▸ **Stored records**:

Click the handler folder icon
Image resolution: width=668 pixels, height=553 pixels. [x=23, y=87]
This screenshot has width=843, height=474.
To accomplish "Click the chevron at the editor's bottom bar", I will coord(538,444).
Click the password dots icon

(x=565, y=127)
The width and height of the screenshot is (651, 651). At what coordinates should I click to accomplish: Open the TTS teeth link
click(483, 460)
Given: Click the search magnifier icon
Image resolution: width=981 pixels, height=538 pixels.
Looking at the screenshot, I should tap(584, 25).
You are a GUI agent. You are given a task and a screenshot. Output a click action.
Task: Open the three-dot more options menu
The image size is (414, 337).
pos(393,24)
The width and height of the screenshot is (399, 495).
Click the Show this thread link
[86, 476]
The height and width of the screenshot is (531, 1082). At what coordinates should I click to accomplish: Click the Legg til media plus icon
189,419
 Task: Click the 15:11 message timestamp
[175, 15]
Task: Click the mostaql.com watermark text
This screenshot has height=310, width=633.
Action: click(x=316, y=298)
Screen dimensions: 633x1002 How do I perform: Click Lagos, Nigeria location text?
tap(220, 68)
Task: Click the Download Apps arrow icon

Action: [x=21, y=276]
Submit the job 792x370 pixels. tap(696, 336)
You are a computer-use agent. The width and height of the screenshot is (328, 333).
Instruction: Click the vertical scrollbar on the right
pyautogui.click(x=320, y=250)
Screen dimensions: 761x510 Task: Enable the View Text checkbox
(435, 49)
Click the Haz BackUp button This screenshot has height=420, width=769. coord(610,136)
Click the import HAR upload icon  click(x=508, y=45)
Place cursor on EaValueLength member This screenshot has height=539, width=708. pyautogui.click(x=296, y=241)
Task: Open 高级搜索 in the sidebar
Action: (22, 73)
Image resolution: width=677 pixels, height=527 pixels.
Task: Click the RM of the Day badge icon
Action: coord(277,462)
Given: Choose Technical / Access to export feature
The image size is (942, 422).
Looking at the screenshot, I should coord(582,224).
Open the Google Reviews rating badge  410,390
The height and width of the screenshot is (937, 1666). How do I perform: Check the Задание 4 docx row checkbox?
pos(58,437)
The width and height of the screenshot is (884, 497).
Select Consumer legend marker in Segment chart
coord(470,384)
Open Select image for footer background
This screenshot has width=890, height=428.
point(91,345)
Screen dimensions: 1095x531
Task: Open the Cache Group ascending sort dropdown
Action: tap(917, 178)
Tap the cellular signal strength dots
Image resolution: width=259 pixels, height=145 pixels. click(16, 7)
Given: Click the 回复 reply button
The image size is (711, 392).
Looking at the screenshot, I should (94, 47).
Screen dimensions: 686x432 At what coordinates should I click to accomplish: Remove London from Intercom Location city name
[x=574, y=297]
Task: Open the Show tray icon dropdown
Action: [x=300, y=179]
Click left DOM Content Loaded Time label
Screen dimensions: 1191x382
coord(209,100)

▸ **Problem to solve**: Every line above should be written out again exactly as it stands.

▸ **Exercise solution**:
Click the handler folder icon
Image resolution: width=668 pixels, height=553 pixels. [x=23, y=87]
This screenshot has width=843, height=474.
To accomplish "Click the chevron at the editor's bottom bar", I will coord(538,444).
Click the password dots icon

(x=565, y=127)
The width and height of the screenshot is (651, 651). At what coordinates should I click to accomplish: Open the TTS teeth link
click(483, 460)
Given: Click the search magnifier icon
Image resolution: width=981 pixels, height=538 pixels.
Looking at the screenshot, I should tap(584, 25).
You are a GUI agent. You are given a task and a screenshot. Output a click action.
Task: Open the three-dot more options menu
The image size is (414, 337).
pos(393,24)
The width and height of the screenshot is (399, 495).
Click the Show this thread link
[86, 476]
The height and width of the screenshot is (531, 1082). At what coordinates should I click to accomplish: Click the Legg til media plus icon
189,419
 Task: Click the 15:11 message timestamp
[175, 15]
Task: Click the mostaql.com watermark text
This screenshot has height=310, width=633.
Action: click(x=316, y=298)
Screen dimensions: 633x1002 How do I perform: Click Lagos, Nigeria location text?
tap(220, 68)
Task: Click the Download Apps arrow icon

Action: [x=21, y=276]
Submit the job 792x370 pixels. tap(696, 336)
You are a computer-use agent. The width and height of the screenshot is (328, 333).
Instruction: Click the vertical scrollbar on the right
pyautogui.click(x=320, y=250)
Screen dimensions: 761x510 Task: Enable the View Text checkbox
(435, 49)
Click the Haz BackUp button This screenshot has height=420, width=769. coord(610,136)
Click the import HAR upload icon  click(x=508, y=45)
Place cursor on EaValueLength member This screenshot has height=539, width=708. pyautogui.click(x=296, y=241)
Task: Open 高级搜索 in the sidebar
Action: (22, 73)
Image resolution: width=677 pixels, height=527 pixels.
Task: Click the RM of the Day badge icon
Action: coord(277,462)
Given: Choose Technical / Access to export feature
The image size is (942, 422).
Looking at the screenshot, I should coord(582,224).
Open the Google Reviews rating badge  410,390
The height and width of the screenshot is (937, 1666). How do I perform: Check the Задание 4 docx row checkbox?
pos(58,437)
The width and height of the screenshot is (884, 497).
Select Consumer legend marker in Segment chart
coord(470,384)
Open Select image for footer background
This screenshot has width=890, height=428.
point(91,345)
Screen dimensions: 1095x531
Task: Open the Cache Group ascending sort dropdown
Action: tap(917, 178)
Tap the cellular signal strength dots
Image resolution: width=259 pixels, height=145 pixels. click(16, 7)
Given: Click the 回复 reply button
The image size is (711, 392).
Looking at the screenshot, I should (94, 47).
Screen dimensions: 686x432 At what coordinates should I click to accomplish: Remove London from Intercom Location city name
[x=574, y=297]
Task: Open the Show tray icon dropdown
Action: [x=300, y=179]
Click left DOM Content Loaded Time label
Screen dimensions: 1191x382
coord(209,100)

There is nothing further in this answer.